SCR amplitudes are typically right-skewed. Before parametric statistical tests, consider applying a log or square root transformation.

# Log transform the amplitudes
if (any(er_results$scr_present)) {
  er_results$log_amplitude <- log1p(er_results$scr_amplitude)

  # Or use the full-signal transform
  x_log <- edaTransform(x, method = "log")
}

Best Practices

  1. Onset window: Use 1-4 seconds for typical sympathetic response latencies. Adjust for your paradigm if needed (e.g., shorter for startle responses).

  2. Amplitude threshold: The conventional minimum is 0.01-0.05 microsiemens.
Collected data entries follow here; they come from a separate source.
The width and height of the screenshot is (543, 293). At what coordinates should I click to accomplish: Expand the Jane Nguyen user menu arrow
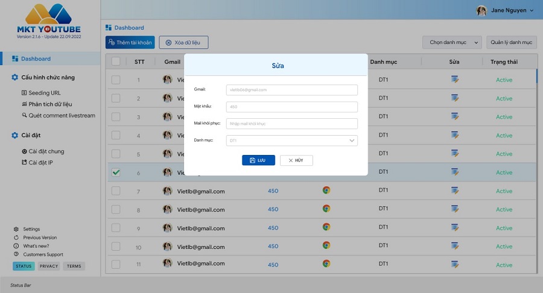(x=532, y=11)
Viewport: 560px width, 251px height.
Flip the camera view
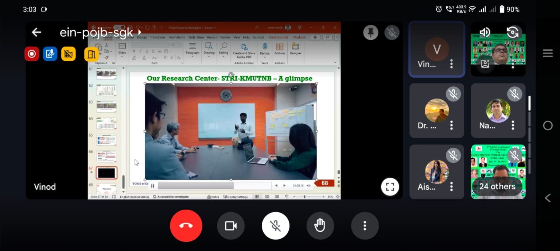pos(512,33)
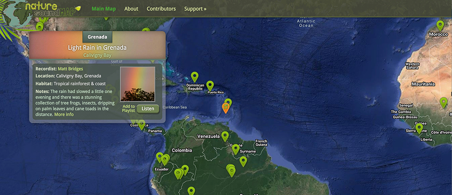Screen dimensions: 452x195
Task: Click the green pin over Suriname
Action: pyautogui.click(x=243, y=161)
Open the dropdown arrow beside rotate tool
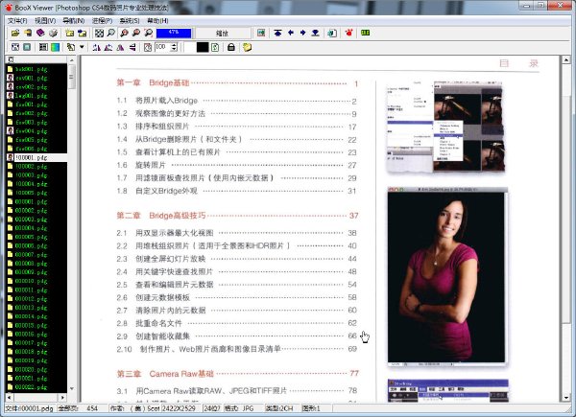 82,47
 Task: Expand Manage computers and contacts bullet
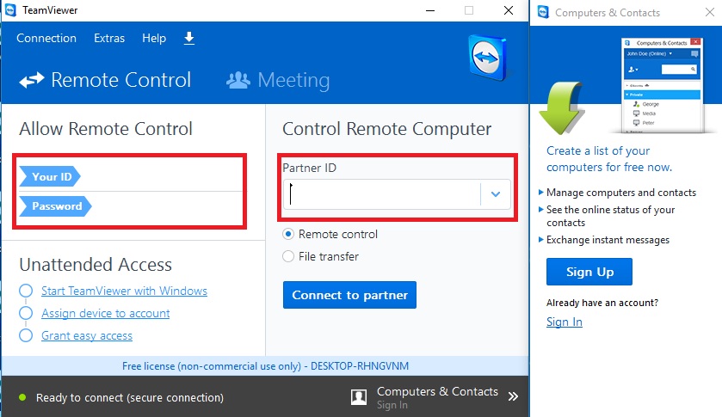(x=541, y=193)
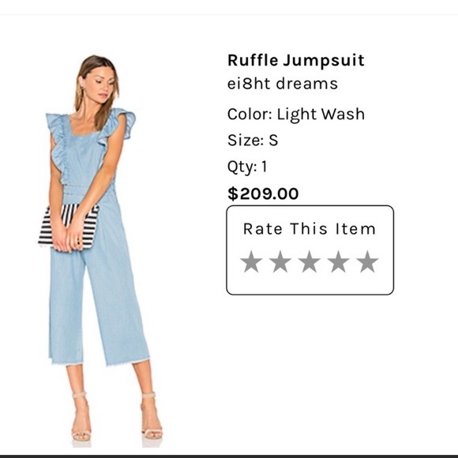
Task: Click the jumpsuit waistband in the photo
Action: click(88, 191)
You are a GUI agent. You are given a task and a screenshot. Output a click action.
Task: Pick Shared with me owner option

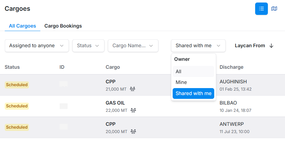pos(194,93)
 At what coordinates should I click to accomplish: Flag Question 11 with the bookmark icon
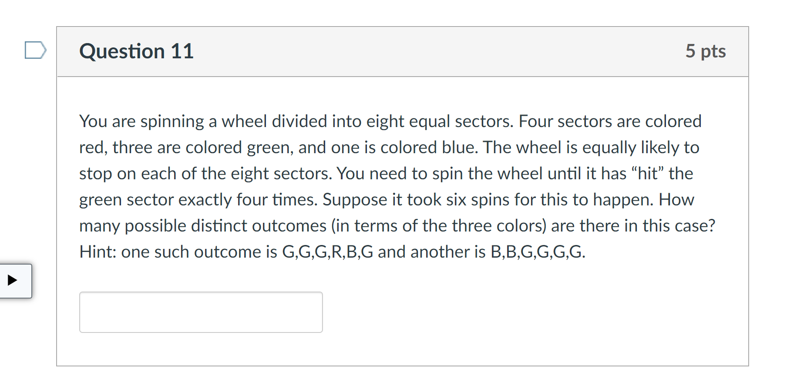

Use a consistent threshold across all participants and conditions.

  3. Decomposition method: CDA is recommended for event-related analyses as it provides better temporal resolution of overlapping SCRs than simple highpass filtering.

  4. Non-responders: Decide a priori whether to analyze responders only or to score non-responders as zero amplitude. Report which approach was used.

  5. Multiple channels: If recording from multiple sites, analyze each channel separately. The results data.frame includes a channel column for this purpose.

References

  • Bach, D.R., et al. (2010). Modelling event-related skin conductance responses. International Journal of Psychophysiology, 75(3), 349-356.
  • Benedek, M., & Kaernbach, C. (2010). A continuous measure of phasic electrodermal activity. Journal of Neuroscience Methods, 190(1), 80-91.
  • Boucsein, W. (2012). Electrodermal Activity. 2nd ed. Springer.